Named Executive Officer
Position
Ziv Shoshani
President and Chief Executive Officer
William M. Clancy
Executive Vice President and Chief Financial Officer
Roland B. Desilets
Vice President and General Counsel
Compensation Philosophy and Objectives
Our executive compensation program is designed to assist us in recruiting, retaining and motivating our NEOs and providing our NEOs with an appropriate level of compensation, commensurate with their contributions to the Company. The Compensation Committee believes that the elements of our executive compensation program, as well as the mix of these elements in relation to total compensation, reward sound management decisions and do not encourage undue risk taking to enhance short-term profitability at the expense of the long-term financial health of the Company. The Compensation Committee seeks to mitigate any compensation-related risk by:
providing a meaningful portion of total compensation in the form of equity incentives that are earned over multiple years (to encourage a long-term focus); and
capping annual cash bonuses for our NEOs at 200% of base salary for Mr. Shoshani and at 80% of base salary for both Mr. Clancy (adjusted to 105% as of January 1, 2019) and Mr. Desilets (to provide appropriate balance between short- and long-term objectives).
Please see the discussion below under the headings “Performance Bonus” and “Equity Compensation” for further detail regarding performance bonus and long-term equity incentive targets.
Development of 2018 Peer Group
During 2018, the Compensation Committee again engaged Meridian Compensation Partners, LLC (“Meridian”) to advise it regarding executive compensation. In the course of its engagement, Meridian developed, and the Compensation Committee approved, a custom peer group of public companies that were, substantially similar to the Company in terms of industry, revenues, and scope of international operations. The 2018 peer group consisted of the following companies:
Badger Meter, Inc.
Mercury Systems, Inc
CSW Industries, Inc.
Nanometrics Incorporated
CTS Corp.
Park Electrochemical Corp.
Daktronics Inc.
Hurco Companies, Inc.
Electro Scientific Industries Inc.
Raven Industries, Inc.
Rudolph Technologies, Inc.
Control4 Corporation
Faro Technologies Inc.
Amtech Systems, Inc.
Maxwell Technologies Inc.
 

Based on data derived from peer group companies’ public filings, Meridian presented a study to the Compensation Committee that assessed the competitiveness of our executive compensation practices, structures. pay mix and pay levels.
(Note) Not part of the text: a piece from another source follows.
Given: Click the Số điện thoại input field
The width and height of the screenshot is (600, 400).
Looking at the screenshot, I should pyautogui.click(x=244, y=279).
The Compensation Committee considered peer group pay practices as one among several factors in setting 2018 executive compensation levels.



20




Role of the Compensation Consultant
As permitted under its charter, the Compensation Committee retained Meridian as its independent compensation consultant for 2018. Meridian provided advice to the Compensation Committee on our executive compensation program. In particular, Meridian advised the Compensation Committee on our 2018 compensation peer group and provided the Compensation Committee an assessment of our executive compensation program against peer group practices.
The Compensation Committee determined that the work performed by Meridian did not give rise to a conflict of interest and that Meridian was independent of management. In making this determination, the Compensation Committee considered the factors outlined in the NYSE listing standards relating to compensation consultant independence, including whether the compensation consultant has provided other services to the Company, the magnitude of the projected fees payable to the compensation consultant in the context of the Company’s total revenues, the absence of personal or business relationships between members of the Compensation Committee or the Company’s executive officers and the compensation consultant, and whether any member of the compensation consultant’s team owns, or otherwise has an investment or interest in, the Company’s common stock.
Compensation Components
The following are the primary components of our executive compensation program:
Base salary;
Annual performance bonus (payable in cash); and
Annual long-term equity incentive compensation (payable in RSUs).
In addition to the foregoing, our NEOs are eligible to receive severance and customary welfare and retirement benefits. Each of the primary components of our executive compensation program, and the methodology used to determine the amounts, and mix, of such compensation, are discussed below.
Base Salaries
Minimum base salaries for our NEOs are established in their respective employment agreements, the material terms of which are summarized below under the heading “Employment Agreements.” Each year, the Compensation Committee reviews the appropriateness of each NEO’s base salary. In determining whether to increase base salary of an NEO, the Compensation Committee considers the following factors: competitive market data derived from our peer group, individual and Company performance, and the NEO’s role and responsibilities. We believe that setting our NEOs' base salaries based on the foregoing factors helps us to retain our NEOs, while appropriately motivating them to fulfill their core responsibilities and duties.
Variations in base salary among our NEOs reflect the differences in their respective positions, duties and responsibilities.
Effective January 1, 2018, for Mr. Shoshani, Mr. Clancy and Mr. Desilets, the annual base salaries for our NEOs were increased as follows:
 
2018
 
2017
 
 
Executive
Base Salary
 
Base Salary
 
% increase
Ziv Shoshani
 
 
 
 
 
 
 
       President and Chief Executive Officer (1)
$
597,172
 
$
566,701
 
5.4%
William M. Clancy
 
 
 
 
 
 
 
       Executive Vice President and Chief Financial Officer
 
353,600
 
 
340,000
 
4.0%
Roland B. Desilets
 
 
 
 
 
 
 
       Vice President and General Counsel
 
286,000
 
 
275,000
 
4.0%
____________________

21




(1)
Pursuant to Mr. Shoshani’s employment agreement, his 2018 base salary is 2,145,938 NIS. The U.S. Dollar amount shown in the table is based on the weighted average exchange rate for 2018 of 3.5935. Mr. Shoshani's 2017 base salary was 2,043,750 NIS. The U.S. Dollar amount shown in the table is based on the weighted average exchange rate for 2017 of 3.6064.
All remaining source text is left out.